The rest of the support doc details confirm the cards are stored value (SV) with Express Mode and students can recharge them with Apple Pay, a credit/debit card in the eAccounts app or cash at the “school’s self-service machines”. In other words it’s just like Suica App and Apple Pay Suica for door locks instead of transit.
UPDATE The Blackboard IC card format uses both FeliCa and MIFARE but Blackboard has been migrating IC cards to MIFARE. Apple has not publicly announced MIFARE support, the only place to find out for this kind of thing is WWDC, but it is the only technology compatible with Blackboard IC card formats that could power the express card features of iOS 12 student ID cards across all eligible devices.
A12 Bionic powers Express Cards with power reserve on iPhone XS/XR that operate independently of iOS, previous Express Cards require iOS to be up and running to operate
Apple revealed details of NFC improvements coming to iOS 12 and watchOS 5. Contactless Student ID Cards for Wallet were announced at the WWDC18 Keynote on June 4. Apple clearly wants to promote NFC Passes in Wallet over clunky QR Codes and showed a video of NFC Passes in action on Apple Watch at the Wembley Stadium contactless NFC ticket gate. In the same Apple Pay session Apple software engineers explained how to strip out QR Code references in Wallet Passes and replace them NFC. NFC Passes were previously shown at WWDC16 but uptake has been slow and Apple seems eager to push them more aggressively with iOS 12.

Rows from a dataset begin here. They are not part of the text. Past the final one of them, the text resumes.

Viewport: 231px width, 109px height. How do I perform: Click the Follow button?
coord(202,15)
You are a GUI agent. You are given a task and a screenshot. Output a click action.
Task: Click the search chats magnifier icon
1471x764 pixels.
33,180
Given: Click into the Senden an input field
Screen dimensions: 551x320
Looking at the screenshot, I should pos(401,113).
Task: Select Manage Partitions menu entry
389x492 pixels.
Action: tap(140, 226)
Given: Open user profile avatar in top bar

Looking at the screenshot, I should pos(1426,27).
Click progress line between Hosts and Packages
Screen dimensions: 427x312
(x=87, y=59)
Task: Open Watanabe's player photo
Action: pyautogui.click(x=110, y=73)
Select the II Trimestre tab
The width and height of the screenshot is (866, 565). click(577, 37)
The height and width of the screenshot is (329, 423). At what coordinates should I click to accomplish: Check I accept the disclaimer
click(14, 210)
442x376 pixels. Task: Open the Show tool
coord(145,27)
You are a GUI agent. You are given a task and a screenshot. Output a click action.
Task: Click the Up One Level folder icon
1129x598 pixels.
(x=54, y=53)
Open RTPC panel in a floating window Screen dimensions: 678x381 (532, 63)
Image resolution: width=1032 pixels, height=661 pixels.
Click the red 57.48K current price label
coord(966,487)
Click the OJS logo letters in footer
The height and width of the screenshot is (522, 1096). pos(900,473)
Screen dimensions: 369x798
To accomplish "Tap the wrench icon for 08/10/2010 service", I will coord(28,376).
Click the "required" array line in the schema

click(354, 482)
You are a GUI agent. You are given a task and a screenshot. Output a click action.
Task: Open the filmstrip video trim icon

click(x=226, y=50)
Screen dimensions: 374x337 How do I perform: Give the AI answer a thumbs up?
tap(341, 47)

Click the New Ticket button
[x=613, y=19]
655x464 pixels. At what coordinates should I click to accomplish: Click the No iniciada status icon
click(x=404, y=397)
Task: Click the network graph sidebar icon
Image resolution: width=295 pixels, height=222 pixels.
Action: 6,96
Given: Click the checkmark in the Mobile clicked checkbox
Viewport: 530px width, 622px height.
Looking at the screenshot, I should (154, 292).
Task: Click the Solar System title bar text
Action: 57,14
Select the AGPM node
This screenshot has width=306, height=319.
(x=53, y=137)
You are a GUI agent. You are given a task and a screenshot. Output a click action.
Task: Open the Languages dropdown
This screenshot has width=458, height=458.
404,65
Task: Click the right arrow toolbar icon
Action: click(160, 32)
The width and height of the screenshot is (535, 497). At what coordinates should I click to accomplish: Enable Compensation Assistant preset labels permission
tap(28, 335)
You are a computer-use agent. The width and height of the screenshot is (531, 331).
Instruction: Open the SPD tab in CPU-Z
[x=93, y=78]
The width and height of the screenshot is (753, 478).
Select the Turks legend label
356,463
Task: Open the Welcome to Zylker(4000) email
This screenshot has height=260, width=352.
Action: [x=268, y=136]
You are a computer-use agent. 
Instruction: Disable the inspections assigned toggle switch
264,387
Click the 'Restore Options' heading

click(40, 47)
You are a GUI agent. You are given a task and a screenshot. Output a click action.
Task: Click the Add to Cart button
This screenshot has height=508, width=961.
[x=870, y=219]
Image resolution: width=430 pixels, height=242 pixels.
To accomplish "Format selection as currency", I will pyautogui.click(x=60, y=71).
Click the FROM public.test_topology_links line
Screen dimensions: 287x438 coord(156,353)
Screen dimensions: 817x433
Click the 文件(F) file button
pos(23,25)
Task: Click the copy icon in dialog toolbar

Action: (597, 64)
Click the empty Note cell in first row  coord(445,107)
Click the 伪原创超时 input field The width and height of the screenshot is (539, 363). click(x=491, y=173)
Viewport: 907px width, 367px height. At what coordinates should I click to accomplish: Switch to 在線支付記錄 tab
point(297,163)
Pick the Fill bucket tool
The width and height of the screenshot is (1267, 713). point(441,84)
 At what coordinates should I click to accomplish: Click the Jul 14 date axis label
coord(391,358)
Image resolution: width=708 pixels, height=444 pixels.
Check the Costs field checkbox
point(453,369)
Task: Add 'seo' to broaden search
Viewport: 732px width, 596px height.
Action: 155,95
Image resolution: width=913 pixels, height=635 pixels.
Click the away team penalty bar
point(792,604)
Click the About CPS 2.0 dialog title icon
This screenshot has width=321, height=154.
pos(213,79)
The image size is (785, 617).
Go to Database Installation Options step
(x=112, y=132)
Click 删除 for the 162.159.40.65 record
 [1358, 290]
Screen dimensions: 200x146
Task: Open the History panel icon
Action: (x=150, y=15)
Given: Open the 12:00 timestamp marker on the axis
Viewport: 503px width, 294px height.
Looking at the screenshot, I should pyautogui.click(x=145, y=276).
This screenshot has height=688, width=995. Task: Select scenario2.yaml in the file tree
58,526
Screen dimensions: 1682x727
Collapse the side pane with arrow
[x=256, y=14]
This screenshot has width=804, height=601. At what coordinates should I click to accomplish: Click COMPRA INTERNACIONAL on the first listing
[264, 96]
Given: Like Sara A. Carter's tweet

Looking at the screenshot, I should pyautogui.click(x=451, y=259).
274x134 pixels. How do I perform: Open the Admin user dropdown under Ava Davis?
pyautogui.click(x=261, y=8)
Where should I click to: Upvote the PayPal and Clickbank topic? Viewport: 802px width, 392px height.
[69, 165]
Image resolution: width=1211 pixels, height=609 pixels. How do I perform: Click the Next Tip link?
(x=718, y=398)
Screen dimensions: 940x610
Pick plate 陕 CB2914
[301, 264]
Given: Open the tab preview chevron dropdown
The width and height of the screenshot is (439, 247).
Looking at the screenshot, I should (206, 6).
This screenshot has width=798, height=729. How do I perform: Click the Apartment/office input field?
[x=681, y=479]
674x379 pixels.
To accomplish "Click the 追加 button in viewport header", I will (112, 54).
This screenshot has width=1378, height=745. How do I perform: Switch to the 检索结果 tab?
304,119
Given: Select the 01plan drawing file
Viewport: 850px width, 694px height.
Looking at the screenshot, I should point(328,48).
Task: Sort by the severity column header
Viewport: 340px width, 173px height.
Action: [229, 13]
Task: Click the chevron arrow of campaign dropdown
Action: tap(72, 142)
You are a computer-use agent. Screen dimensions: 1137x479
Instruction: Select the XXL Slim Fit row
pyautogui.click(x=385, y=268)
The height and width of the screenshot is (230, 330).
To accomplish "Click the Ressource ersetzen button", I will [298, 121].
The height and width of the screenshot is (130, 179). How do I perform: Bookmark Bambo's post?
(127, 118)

Contactless passes Wallet supports the value added service (VAS) protocol for transmitting data from supported passes to compatible NFC terminals. The VAS protocol can be implemented on contactless terminals and uses NFC to communicate with supported Apple devices. The VAS protocol works over a short distance and can be used to present contactless passes independently or as part of an Apple Pay transaction.
It’s also clear that Apple wants to promote contactless passes on Apple Watch over iPhone: NFC passes were unveiled during the watchOS segment and are gorgeously displayed exclusively on the watchOS 5 page. Assa Abloy and Blackboard are working with Apple to make those happen. You might remember Assa Abloy from The Information rumor piece about door locks and ID Passes coming to Wallet but the actual ID card format and associated backend services are all Blackboard.
Contactless Student ID cards are Stored Value (SV)
Because they are SV cards, they can be recharged
Since they will reside in Apple Pay Wallet this means contactless student ID cards can be ‘recharged’ with an Apple Pay credit card instead of running to the nearest ‘refill/recharge’ station. Anytime, Anywhere Recharge.
Sound familiar? It’s just like Apple Pay Suica that you can recharge on the go and use for JR East Suica coin lockers. The only real difference is that Student ID Cards cannot be used for transit. At least not yet. The Apple Pay Developer page says, “discover how to create contactless passes for rewards cards, gift cards, tickets, and more.” Contactless passes for reward cards eh? Sounds like that JRE POINT card in Apple Pay Wallet will be possible after all.
An interesting aspect of implementing NFC Passes in Wallet is the “NFC Certificate” requirement that are issued by Apple to the developer and strictly controlled for security purposes. PassKit NFC Certificates were previously available, covered by NDA and extremely limited. Since door locks and ID passes are involved, the NDA is still central to the application process. However, if Apple is opening up NFC access to more developers wider NFC Certificate distribution could be the ticket for developers to gain NFC access that was not possible up to now. At least for mere mortals.
It will be fascinating to see what developers do with wider NFC Certificate distribution and what NFC passes/reward cards, and hopefully much more, that come out of it with iOS 12 and watchOS 5.